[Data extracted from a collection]
────────────────────────────────────────

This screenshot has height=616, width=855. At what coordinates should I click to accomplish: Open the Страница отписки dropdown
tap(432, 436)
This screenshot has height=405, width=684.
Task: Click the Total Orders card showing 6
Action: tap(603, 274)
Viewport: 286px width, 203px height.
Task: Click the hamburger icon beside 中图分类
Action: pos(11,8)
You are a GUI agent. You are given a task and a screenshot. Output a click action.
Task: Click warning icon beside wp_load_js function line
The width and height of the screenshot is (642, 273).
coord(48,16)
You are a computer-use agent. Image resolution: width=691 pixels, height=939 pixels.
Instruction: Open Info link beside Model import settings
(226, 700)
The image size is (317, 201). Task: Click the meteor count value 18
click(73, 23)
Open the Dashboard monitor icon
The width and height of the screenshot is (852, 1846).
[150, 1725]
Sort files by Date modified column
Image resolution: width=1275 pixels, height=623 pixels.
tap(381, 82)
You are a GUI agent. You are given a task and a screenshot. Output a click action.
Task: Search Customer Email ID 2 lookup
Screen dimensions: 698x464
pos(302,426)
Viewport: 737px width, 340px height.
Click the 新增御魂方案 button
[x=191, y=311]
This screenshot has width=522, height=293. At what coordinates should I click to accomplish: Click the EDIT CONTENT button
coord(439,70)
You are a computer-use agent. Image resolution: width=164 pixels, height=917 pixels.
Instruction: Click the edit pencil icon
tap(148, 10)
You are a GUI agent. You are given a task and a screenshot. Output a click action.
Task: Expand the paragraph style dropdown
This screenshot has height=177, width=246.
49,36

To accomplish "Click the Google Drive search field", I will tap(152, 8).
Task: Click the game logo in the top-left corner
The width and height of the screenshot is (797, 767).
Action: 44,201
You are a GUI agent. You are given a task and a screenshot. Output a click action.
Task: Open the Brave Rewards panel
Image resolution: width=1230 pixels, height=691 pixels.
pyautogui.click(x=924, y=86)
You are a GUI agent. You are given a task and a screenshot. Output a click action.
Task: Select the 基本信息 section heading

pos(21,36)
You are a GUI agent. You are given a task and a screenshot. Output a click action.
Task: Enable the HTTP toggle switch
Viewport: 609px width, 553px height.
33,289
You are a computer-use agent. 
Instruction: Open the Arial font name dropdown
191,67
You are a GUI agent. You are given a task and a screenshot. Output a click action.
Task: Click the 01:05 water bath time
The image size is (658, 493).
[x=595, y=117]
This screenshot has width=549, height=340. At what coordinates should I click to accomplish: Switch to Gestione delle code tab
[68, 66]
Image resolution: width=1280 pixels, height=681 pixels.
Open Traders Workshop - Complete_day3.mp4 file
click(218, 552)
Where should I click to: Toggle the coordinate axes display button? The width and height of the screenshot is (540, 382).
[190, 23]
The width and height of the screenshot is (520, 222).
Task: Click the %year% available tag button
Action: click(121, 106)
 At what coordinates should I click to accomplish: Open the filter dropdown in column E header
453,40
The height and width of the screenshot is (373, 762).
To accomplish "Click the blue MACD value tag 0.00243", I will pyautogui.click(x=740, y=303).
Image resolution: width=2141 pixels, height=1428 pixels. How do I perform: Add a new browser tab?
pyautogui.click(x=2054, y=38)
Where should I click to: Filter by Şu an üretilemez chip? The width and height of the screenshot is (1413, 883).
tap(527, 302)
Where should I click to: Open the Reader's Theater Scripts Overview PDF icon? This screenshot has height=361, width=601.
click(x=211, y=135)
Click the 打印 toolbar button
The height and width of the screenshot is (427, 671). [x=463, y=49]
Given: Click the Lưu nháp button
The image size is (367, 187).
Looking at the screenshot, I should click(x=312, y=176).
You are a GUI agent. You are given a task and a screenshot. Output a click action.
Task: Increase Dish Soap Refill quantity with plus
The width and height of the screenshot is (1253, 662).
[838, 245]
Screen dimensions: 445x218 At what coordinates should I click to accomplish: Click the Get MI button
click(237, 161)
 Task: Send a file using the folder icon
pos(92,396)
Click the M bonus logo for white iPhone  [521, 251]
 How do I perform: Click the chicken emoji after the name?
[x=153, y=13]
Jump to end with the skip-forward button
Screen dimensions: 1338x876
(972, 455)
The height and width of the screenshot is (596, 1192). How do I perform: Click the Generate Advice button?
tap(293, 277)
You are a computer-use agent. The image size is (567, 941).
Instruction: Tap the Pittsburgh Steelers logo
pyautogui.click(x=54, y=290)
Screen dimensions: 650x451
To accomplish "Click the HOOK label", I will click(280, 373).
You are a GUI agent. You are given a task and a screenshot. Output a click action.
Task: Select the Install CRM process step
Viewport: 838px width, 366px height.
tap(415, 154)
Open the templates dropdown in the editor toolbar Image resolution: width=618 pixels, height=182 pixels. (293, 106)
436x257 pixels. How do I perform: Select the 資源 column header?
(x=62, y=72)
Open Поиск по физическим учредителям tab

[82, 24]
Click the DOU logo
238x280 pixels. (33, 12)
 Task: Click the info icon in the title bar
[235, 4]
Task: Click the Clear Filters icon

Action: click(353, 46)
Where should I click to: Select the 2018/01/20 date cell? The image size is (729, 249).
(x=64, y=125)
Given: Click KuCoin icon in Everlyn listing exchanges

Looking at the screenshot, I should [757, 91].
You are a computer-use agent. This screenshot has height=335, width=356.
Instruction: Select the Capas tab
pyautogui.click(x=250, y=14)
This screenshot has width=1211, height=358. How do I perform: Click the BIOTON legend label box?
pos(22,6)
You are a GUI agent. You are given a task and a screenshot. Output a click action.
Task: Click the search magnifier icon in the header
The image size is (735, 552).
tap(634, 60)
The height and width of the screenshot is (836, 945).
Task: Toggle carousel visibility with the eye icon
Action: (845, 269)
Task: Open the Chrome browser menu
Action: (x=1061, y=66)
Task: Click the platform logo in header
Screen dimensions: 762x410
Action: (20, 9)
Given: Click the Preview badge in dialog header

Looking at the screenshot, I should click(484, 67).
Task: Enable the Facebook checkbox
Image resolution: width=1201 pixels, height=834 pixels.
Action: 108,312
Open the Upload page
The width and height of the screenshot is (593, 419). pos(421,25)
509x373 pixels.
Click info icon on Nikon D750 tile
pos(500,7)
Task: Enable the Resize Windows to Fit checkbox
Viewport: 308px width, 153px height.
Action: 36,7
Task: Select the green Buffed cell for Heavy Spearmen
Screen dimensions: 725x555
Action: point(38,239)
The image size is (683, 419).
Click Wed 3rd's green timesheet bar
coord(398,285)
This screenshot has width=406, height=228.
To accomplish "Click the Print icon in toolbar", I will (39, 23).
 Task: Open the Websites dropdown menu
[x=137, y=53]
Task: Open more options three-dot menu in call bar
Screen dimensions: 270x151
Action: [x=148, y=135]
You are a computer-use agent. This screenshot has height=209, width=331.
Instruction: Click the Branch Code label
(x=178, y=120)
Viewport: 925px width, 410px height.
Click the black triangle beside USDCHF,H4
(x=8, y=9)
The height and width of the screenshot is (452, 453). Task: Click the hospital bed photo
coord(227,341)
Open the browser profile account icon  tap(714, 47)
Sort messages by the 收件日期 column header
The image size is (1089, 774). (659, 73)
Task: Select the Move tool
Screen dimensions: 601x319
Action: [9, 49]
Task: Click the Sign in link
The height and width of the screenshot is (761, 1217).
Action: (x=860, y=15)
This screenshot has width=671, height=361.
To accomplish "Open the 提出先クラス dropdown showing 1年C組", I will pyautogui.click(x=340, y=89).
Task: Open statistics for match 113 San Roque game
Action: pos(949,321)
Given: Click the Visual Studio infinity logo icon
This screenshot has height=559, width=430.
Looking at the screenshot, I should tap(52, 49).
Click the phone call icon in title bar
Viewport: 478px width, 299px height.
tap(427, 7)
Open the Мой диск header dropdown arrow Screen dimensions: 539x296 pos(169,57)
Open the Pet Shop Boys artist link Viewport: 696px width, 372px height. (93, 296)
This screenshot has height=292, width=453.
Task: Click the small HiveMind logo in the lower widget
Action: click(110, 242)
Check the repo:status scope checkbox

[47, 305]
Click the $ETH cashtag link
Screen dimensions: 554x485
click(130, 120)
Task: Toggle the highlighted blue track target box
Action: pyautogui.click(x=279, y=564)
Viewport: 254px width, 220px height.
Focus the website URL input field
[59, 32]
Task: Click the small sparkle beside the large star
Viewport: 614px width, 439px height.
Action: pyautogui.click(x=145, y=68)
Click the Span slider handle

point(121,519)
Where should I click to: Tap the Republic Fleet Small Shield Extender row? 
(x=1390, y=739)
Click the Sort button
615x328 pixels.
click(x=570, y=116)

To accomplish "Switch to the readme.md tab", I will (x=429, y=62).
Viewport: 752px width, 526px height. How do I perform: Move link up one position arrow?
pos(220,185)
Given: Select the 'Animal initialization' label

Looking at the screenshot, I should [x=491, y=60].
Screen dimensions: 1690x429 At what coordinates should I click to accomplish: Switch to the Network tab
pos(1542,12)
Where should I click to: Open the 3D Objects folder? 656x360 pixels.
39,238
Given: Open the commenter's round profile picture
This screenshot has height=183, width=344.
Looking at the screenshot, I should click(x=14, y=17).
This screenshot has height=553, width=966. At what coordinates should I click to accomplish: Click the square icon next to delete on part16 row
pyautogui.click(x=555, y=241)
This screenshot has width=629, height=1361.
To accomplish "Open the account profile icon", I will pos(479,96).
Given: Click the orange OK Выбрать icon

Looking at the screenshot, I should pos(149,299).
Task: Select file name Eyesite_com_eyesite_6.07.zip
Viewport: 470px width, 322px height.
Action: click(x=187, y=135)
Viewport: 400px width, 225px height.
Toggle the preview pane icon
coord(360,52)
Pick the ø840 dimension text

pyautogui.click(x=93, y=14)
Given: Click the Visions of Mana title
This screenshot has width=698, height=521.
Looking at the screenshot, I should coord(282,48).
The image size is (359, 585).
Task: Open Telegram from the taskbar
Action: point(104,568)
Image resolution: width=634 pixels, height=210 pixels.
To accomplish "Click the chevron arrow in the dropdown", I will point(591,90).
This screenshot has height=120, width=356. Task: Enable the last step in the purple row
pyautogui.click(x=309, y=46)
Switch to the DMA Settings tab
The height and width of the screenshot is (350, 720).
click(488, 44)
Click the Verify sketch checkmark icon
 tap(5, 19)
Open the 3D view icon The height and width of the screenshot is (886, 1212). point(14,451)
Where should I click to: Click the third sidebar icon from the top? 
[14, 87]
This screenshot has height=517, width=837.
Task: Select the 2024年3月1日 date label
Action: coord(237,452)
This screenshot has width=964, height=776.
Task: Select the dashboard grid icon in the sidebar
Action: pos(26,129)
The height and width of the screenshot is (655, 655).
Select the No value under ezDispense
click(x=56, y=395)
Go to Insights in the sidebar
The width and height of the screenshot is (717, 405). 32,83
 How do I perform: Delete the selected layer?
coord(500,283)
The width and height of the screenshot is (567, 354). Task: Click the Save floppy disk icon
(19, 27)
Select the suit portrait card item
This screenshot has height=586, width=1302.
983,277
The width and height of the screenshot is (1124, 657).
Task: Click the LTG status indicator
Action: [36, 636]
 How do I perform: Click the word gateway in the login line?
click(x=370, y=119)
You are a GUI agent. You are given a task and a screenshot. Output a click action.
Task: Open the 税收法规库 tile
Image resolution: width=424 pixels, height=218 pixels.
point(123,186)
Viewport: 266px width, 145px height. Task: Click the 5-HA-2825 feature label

────────────────────────────────────────

| Task instructions |
Could you copy every line in the records that holds "call"?

| Solution to the exercise |
Task: Open more options three-dot menu in call bar
Click the phone call icon in title bar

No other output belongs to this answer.